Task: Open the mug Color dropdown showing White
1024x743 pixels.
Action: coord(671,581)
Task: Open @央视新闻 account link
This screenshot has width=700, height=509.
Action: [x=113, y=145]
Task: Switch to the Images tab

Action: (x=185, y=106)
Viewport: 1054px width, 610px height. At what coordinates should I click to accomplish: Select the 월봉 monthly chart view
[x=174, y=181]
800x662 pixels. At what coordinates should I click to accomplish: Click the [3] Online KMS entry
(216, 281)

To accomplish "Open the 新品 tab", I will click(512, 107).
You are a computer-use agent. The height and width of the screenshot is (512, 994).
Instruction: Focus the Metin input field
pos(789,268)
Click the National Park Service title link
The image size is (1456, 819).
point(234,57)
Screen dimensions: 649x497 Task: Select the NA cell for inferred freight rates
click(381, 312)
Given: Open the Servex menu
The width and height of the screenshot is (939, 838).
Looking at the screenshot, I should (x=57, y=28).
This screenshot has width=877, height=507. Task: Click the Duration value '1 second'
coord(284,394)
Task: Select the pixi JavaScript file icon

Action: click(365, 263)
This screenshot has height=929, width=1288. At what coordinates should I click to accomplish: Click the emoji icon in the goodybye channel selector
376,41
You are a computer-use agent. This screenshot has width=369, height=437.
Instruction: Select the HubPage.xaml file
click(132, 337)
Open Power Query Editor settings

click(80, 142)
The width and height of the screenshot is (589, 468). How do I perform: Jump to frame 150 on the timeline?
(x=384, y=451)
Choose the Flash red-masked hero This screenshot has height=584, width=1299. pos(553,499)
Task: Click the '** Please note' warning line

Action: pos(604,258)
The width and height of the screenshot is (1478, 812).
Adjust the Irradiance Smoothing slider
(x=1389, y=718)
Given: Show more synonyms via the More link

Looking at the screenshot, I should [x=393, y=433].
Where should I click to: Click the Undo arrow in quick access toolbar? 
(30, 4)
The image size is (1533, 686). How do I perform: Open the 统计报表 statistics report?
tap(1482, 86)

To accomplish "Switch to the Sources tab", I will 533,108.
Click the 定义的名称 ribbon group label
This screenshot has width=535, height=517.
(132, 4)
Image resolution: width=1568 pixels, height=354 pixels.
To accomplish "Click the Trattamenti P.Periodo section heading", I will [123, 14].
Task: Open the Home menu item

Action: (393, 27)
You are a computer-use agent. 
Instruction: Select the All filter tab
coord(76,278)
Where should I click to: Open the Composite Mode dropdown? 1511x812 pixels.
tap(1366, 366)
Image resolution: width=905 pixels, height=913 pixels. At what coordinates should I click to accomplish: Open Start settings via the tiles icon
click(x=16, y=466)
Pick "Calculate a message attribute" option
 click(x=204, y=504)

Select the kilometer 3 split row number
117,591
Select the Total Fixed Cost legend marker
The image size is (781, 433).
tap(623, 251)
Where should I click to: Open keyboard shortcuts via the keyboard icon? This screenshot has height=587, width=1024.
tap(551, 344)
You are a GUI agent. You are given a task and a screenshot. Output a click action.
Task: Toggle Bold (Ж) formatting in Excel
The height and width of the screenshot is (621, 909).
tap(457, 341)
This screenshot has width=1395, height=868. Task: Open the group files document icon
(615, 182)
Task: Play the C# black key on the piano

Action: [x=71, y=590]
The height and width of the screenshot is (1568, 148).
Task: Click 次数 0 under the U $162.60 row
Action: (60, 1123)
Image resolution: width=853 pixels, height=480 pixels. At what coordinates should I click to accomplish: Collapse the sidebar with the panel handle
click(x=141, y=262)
________________________________________
What is required: The reply should contain all of the entries exactly as shown above.

Your response:
Task: Open the mug Color dropdown showing White
1024x743 pixels.
Action: coord(671,581)
Task: Open @央视新闻 account link
This screenshot has width=700, height=509.
Action: [x=113, y=145]
Task: Switch to the Images tab

Action: (x=185, y=106)
Viewport: 1054px width, 610px height. At what coordinates should I click to accomplish: Select the 월봉 monthly chart view
[x=174, y=181]
800x662 pixels. At what coordinates should I click to accomplish: Click the [3] Online KMS entry
(216, 281)

To accomplish "Open the 新品 tab", I will click(512, 107).
You are a computer-use agent. The height and width of the screenshot is (512, 994).
Instruction: Focus the Metin input field
pos(789,268)
Click the National Park Service title link
The image size is (1456, 819).
point(234,57)
Screen dimensions: 649x497 Task: Select the NA cell for inferred freight rates
click(381, 312)
Given: Open the Servex menu
The width and height of the screenshot is (939, 838).
Looking at the screenshot, I should (x=57, y=28).
This screenshot has width=877, height=507. Task: Click the Duration value '1 second'
coord(284,394)
Task: Select the pixi JavaScript file icon

Action: click(365, 263)
This screenshot has height=929, width=1288. At what coordinates should I click to accomplish: Click the emoji icon in the goodybye channel selector
376,41
You are a computer-use agent. This screenshot has width=369, height=437.
Instruction: Select the HubPage.xaml file
click(132, 337)
Open Power Query Editor settings

click(80, 142)
The width and height of the screenshot is (589, 468). How do I perform: Jump to frame 150 on the timeline?
(x=384, y=451)
Choose the Flash red-masked hero This screenshot has height=584, width=1299. pos(553,499)
Task: Click the '** Please note' warning line

Action: pos(604,258)
The width and height of the screenshot is (1478, 812).
Adjust the Irradiance Smoothing slider
(x=1389, y=718)
Given: Show more synonyms via the More link

Looking at the screenshot, I should [x=393, y=433].
Where should I click to: Click the Undo arrow in quick access toolbar? 
(30, 4)
The image size is (1533, 686). How do I perform: Open the 统计报表 statistics report?
tap(1482, 86)

To accomplish "Switch to the Sources tab", I will 533,108.
Click the 定义的名称 ribbon group label
This screenshot has width=535, height=517.
(132, 4)
Image resolution: width=1568 pixels, height=354 pixels.
To accomplish "Click the Trattamenti P.Periodo section heading", I will [123, 14].
Task: Open the Home menu item

Action: (393, 27)
You are a computer-use agent. 
Instruction: Select the All filter tab
coord(76,278)
Where should I click to: Open the Composite Mode dropdown? 1511x812 pixels.
tap(1366, 366)
Image resolution: width=905 pixels, height=913 pixels. At what coordinates should I click to accomplish: Open Start settings via the tiles icon
click(x=16, y=466)
Pick "Calculate a message attribute" option
 click(x=204, y=504)

Select the kilometer 3 split row number
117,591
Select the Total Fixed Cost legend marker
The image size is (781, 433).
tap(623, 251)
Where should I click to: Open keyboard shortcuts via the keyboard icon? This screenshot has height=587, width=1024.
tap(551, 344)
You are a GUI agent. You are given a task and a screenshot. Output a click action.
Task: Toggle Bold (Ж) formatting in Excel
The height and width of the screenshot is (621, 909).
tap(457, 341)
This screenshot has width=1395, height=868. Task: Open the group files document icon
(615, 182)
Task: Play the C# black key on the piano

Action: [x=71, y=590]
The height and width of the screenshot is (1568, 148).
Task: Click 次数 0 under the U $162.60 row
Action: (60, 1123)
Image resolution: width=853 pixels, height=480 pixels. At what coordinates should I click to accomplish: Collapse the sidebar with the panel handle
click(x=141, y=262)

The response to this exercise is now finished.